Jonathan Lunine gave a second talk later in the day “Exploring the Outer Solar System: Present and Future.” He discussed objectives in possible future space missions: Pluto, three moons of Jupiter (Io, Europa and Callisto) and two moons of Saturn (Titan and Enceladus). Titan is our best model of the early Earth (Titan’s atmosphere best approximates what we think the atmosphere of Earth was four billion years ago). Enceladus is one thousandth the size of Titan, it has geysers and it sheds matter forms the E-ring of Saturn. All would be interesting targets for space missions, however it seems unlikely there will be enough funding to allow space missions to each of these targets.
Margaret Geller (Smithsonian Astrophysical Observatory) gave a talk on dark matter. Among her many accomplishments, Dr. Geller produced a documentary “So many galaxies, so little time.” We may need to consider that as the club motto. She began her talk by saying that we don’t know what dark matter is, but are now know where it is. Dr. Geller’s work has involved mapping the location of dark matter. She presented her findings to the audience, which included the most detailed maps of the kind I have seen.
Saul Teukolsky (Physics, Cornell) gave a talk on gravitational waves and black holes. In brief he is exploring the following problem: Gravitational waves are predicted from the theory of General Relativity. However detecting such waves is very difficult. If we have some idea of what the signal of a real gravitational waves would look like, it might be possible to optimize our equipment to make the detection easier.
Following this logic, Dr. Teukolsky built a computer simulation of a binary black hole (BBH for short). It seems likely that BBHs would produce the best examples of gravitational waves. (Gravitational waves require a moving gravitational field. BBHs contain two moving fields, one for each black hole, and black holes produce the strongest gravitational fields known). The simulation was written in C++ (while it has taken a while, FORTRAN is no longer the only language used for such projects). The simulation takes thousands of CPU hours to run.
(Some of you will recognize the name; Saul Teukolsky is one of the co-authors of the “Numerical Recipes” books).
Sushil K Atreya. May 2007. “The Mystery of Methane on Mars & Titan.” Scientific American. Volume 296, No. 5, pp. 43-51.

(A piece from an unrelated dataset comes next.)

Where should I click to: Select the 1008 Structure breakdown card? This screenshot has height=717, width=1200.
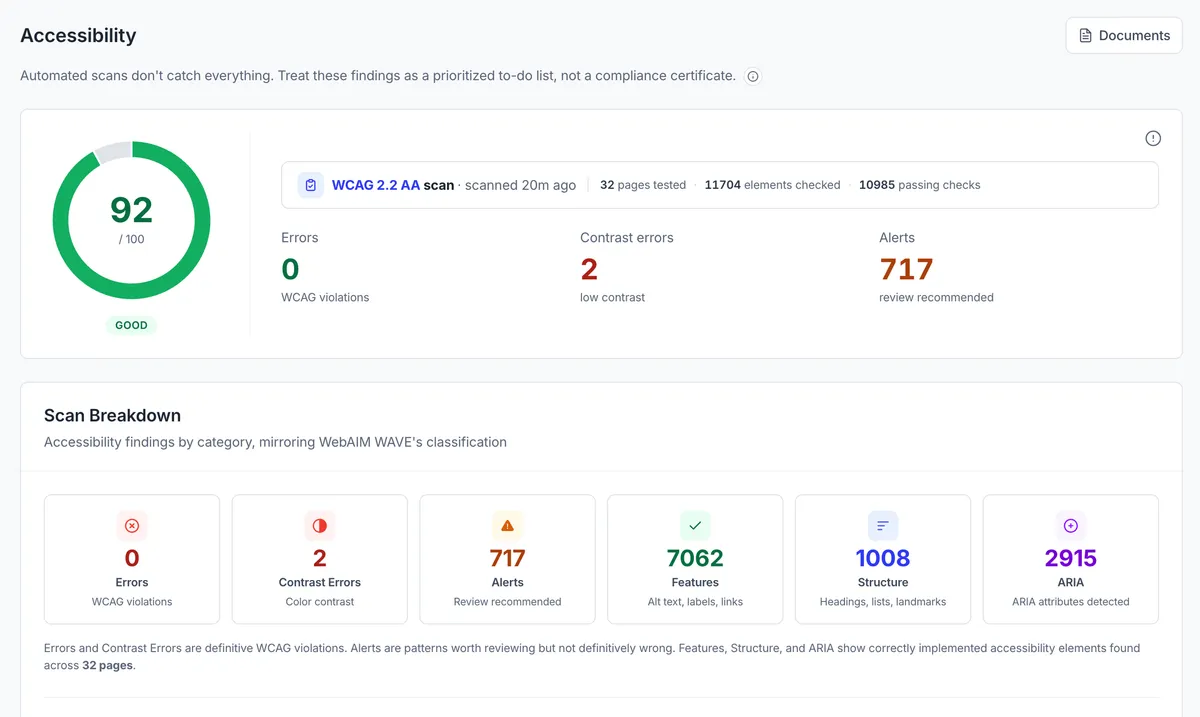click(883, 559)
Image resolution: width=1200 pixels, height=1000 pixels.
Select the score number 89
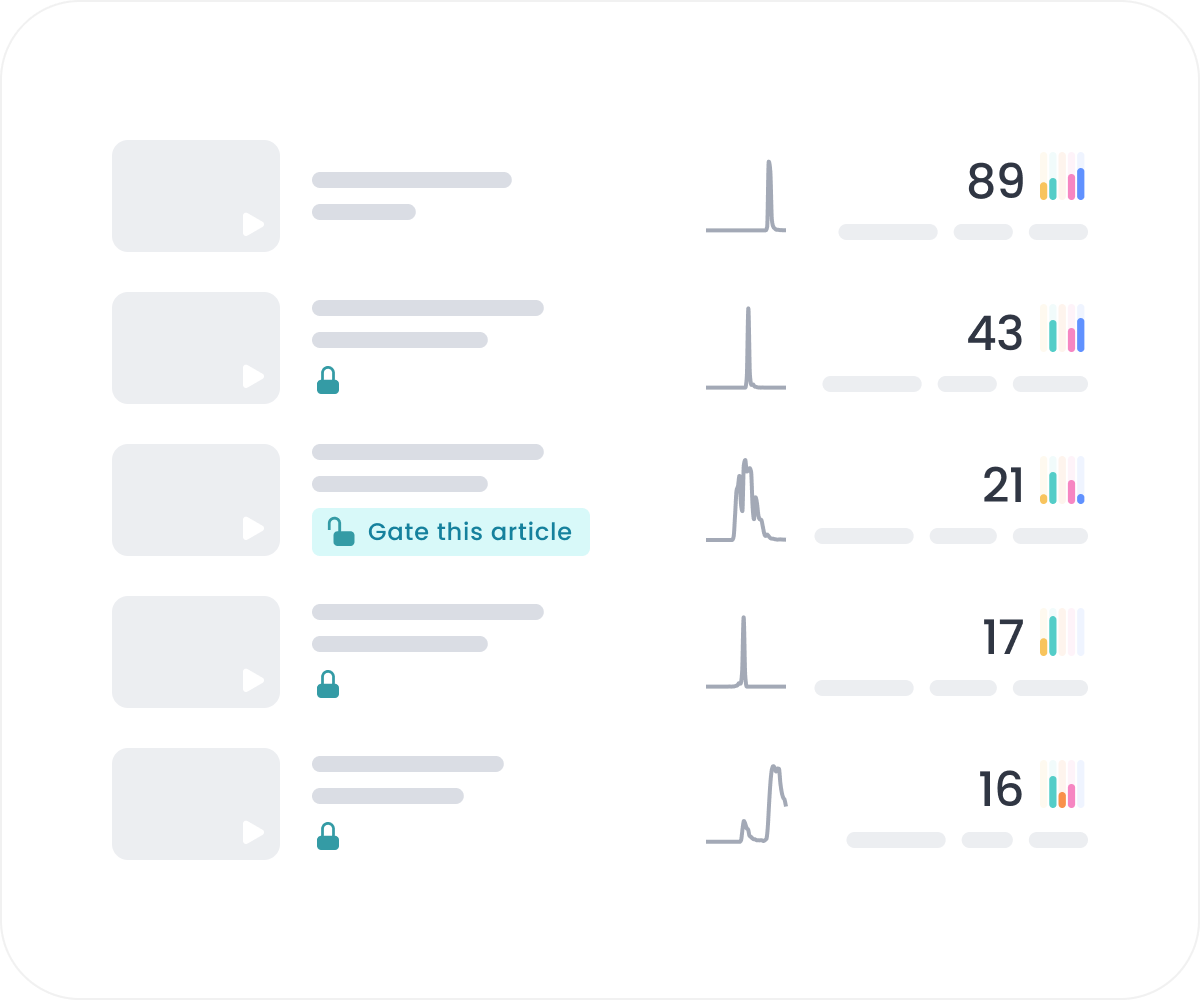(995, 182)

Margaret Geller. April 2, 2008. The Eighth Annual Ford Motor Company Distinguished Lecture in Physics (the University of Michigan): “Newton Meets Einstein: Mapping Dark Matter in the Universe.”
Jonathan I. Lunine. March 27, 2008a. Michigan Center for Theoretical Physics Lecture (the University of Michigan): “The Methane Hydrological Cycle on Titan.”
Jonathan I. Lunine. March 27, 2008b. Michigan Center for Theoretical Physics Lecture (the University of Michigan): “Exploring the Outer Solar System: Present and Future.”
Jonathan I. Lunine and Sushil K. Atreya. March 2008. “The Methane Cycle on Titan.” Nature Geoscience 1, 159-164 (2008). [Published online: February 17, 2008].
Dave Snyder. January, 2006. Reflections of the University Lowbrow Astronomers. “Gravity, Part 1: What Einstein Did For Astronomy.”
Dave Snyder. October, 2006. Reflections of the University Lowbrow Astronomers. “Gravity, Part 4: Globular Clusters & Galaxies.”
Saul Teukolsky. April 3, 2008. Michigan Center for Theoretical Physics Colloquia (University of Michigan): “Black Holes and Gravitational Waves.”